But though Paula was braced for Rachel to come through her doorway and call for Amira, the summons never happened. Instead the afternoon ticked on in tense silence. A couple of times Paula tried to smile at Sarah, but the younger woman stared at her computer screen as if her eyes were magnetized to it. Finally, Paula snapped and emailed her.
Everything ok?
Twenty minutes later, the reply pinged back.
No. She has given me a formal disciplinary letter.
Paula stared at the words on her screen. In all the time she’d been working for the company there had only ever been a couple of disciplinary warnings and both for serious abuses. One a woman who’d taken so much stress leave half the office had never even met her, and the other a young man who’d started as a junior but clearly thought it beneath him and openly took time off to go for interviews and assessment days with other firms. Sarah had only been late a couple of times. And anyway, why hadn’t Amira been called in too?
The tense, bad-tempered afternoon seemed never-ending.
Finally, at 5.30, Chloe discreetly gathered her things together and stood up to leave.
‘You off, Chloe? Is that spreadsheet done?’
Paula hadn’t even noticed Rachel getting up, so her high-pitched voice came as a shock.
‘Not quite.’ Chloe’s cheeks were flushed. ‘I’ll come in early tomorrow and finish it off.’
‘Only I need it tonight. I did tell you.’
Chloe stood by her desk, uncertain. Finally she sat back down and turned her computer on again without speaking.
By the time Paula arrived at the pub where Gill’s leaving drinks were being held, she was twenty minutes late and her white shirt was sticking uncomfortably to the small of her back. The guest of honour was sitting alone at a table in the corner nursing a glass of white wine. To her surprise Paula found her eyes pricking with tears at the sight of her former boss. Suddenly those years with Gill seemed like a halcyon era.
‘Sorry. We couldn’t get away.’
Though it was only a week since Gill’s sacking, already she seemed like a stranger, or someone visiting from abroad after a long absence.
‘I was beginning to think you’d all forgotten about me already.’

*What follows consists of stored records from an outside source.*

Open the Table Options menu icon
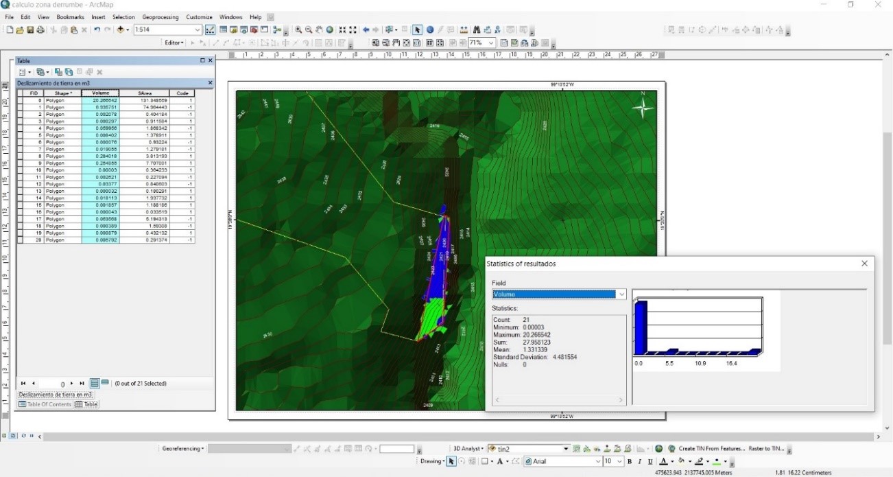The height and width of the screenshot is (477, 893). (x=24, y=72)
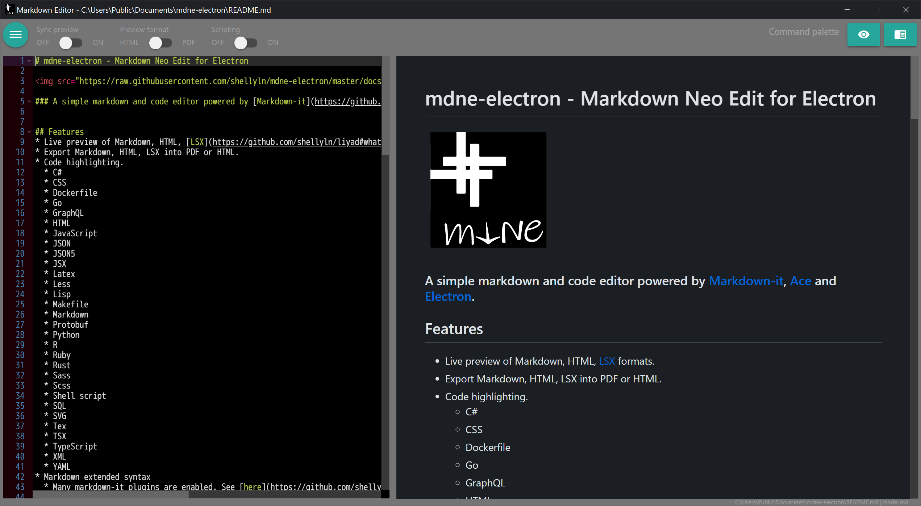Click the Command palette input field
921x506 pixels.
pyautogui.click(x=804, y=33)
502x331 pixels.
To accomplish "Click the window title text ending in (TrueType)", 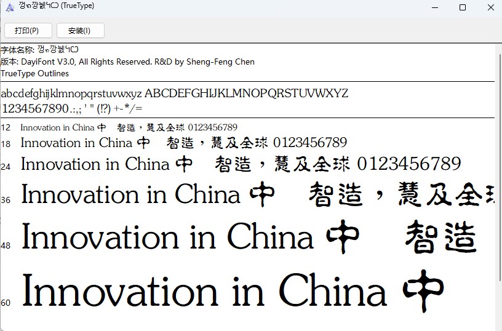I will pyautogui.click(x=57, y=6).
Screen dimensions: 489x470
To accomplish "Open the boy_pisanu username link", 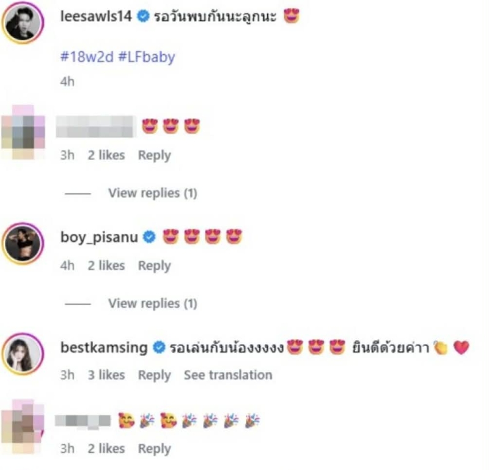I will coord(99,237).
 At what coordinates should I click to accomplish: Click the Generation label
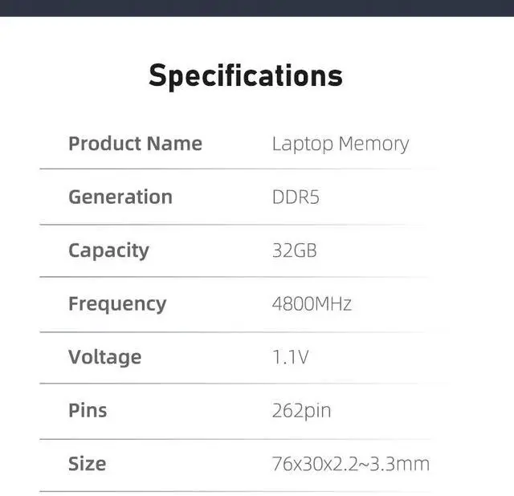click(x=120, y=197)
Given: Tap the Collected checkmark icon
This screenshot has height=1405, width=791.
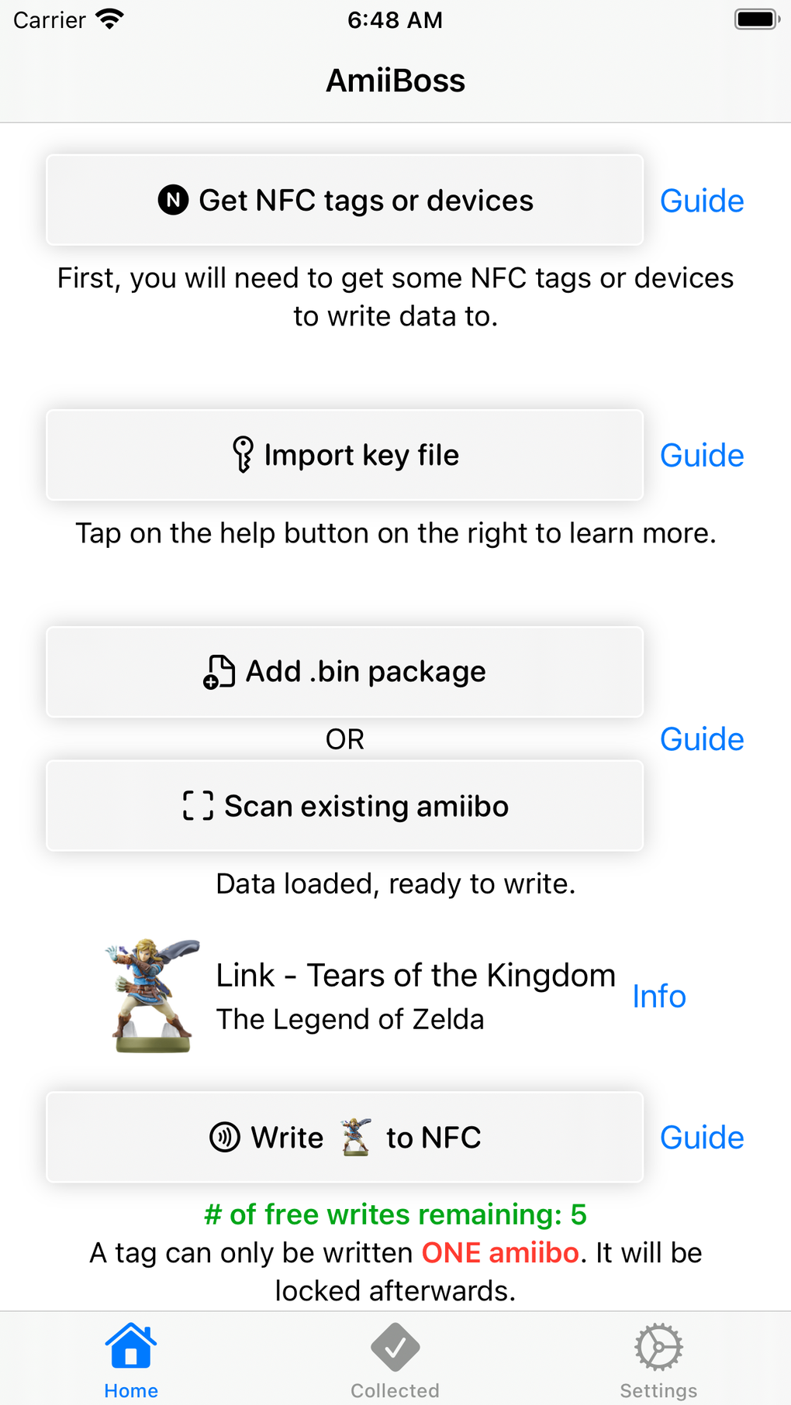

Despite all the time they’d spent together over the last eight years, some of it in this very pub, Gill seemed ill at ease. Gone was the effortless camaraderie of the office, replaced by an awkwardness that increased as Paula put the bottle of house white she’d bought on the table and struggled to find something to talk about. The trouble was, she felt that bringing up anything to do with the office would be insensitive, given that Gill had so recently been sacked from there. And yet, what else did they have in common? Paula had met Gill’s husband, Martin, a few times at various functions. He was short and bespectacled and worked in a conveyancing firm based in St Albans. They’d had a few conversations, mostly about the nightmarishness of the North Circular and how much more house you got for your money outside the M25. But she’d never seen Gill in her home setting, never really socialized with her outside the official work dos. She knew she sang in a local swing choir and that she and Martin made an annual trip to Spain to walk the Camino de Santiago. But about Gill’s personal life – the things she loved, the things that made her cry, her disappointments, her regrets, her secret hopes – she knew very little.
‘I thoroughly recommend being a lady of leisure,’ Gill said now as they sat self-consciously at a table in the centre of their empty section. ‘Getting up late, going out for brunch, watching Homes Under the Hammer. I absolutely love it.’ Gill’s smile never moved as she spoke, as if it had been glued into place, and Paula felt a shiver of unease.
‘So you haven’t been applying for jobs?’
‘I’ve put out a few feelers – you know, just letting people know I’m available, but I’m not in a rush.’
‘Of course not!’ Paula’s own voice was unnaturally bright. She was relieved when the door burst open and Chloe came in accompanied by Amira.
‘Really sorry,’ said Chloe, hugging Gill tightly. ‘She wouldn’t let me leave.’
Paula remembered then that Gill had given Chloe her first ever job. There was a particular kind of bond formed when that happened, although Paula had occasionally wondered if it was entirely healthy.
Gill visibly perked up, her smile losing the fixed quality it had earlier.
‘What’s she like then? Come on, I want to hear all the gossip.’
‘Oh my God, she’s a total bitch.’ Paula had never seen Chloe so impassioned. She and Amira had poured themselves large glasses of wine from the bottle Paula had bought, and Chloe had already downed half of hers.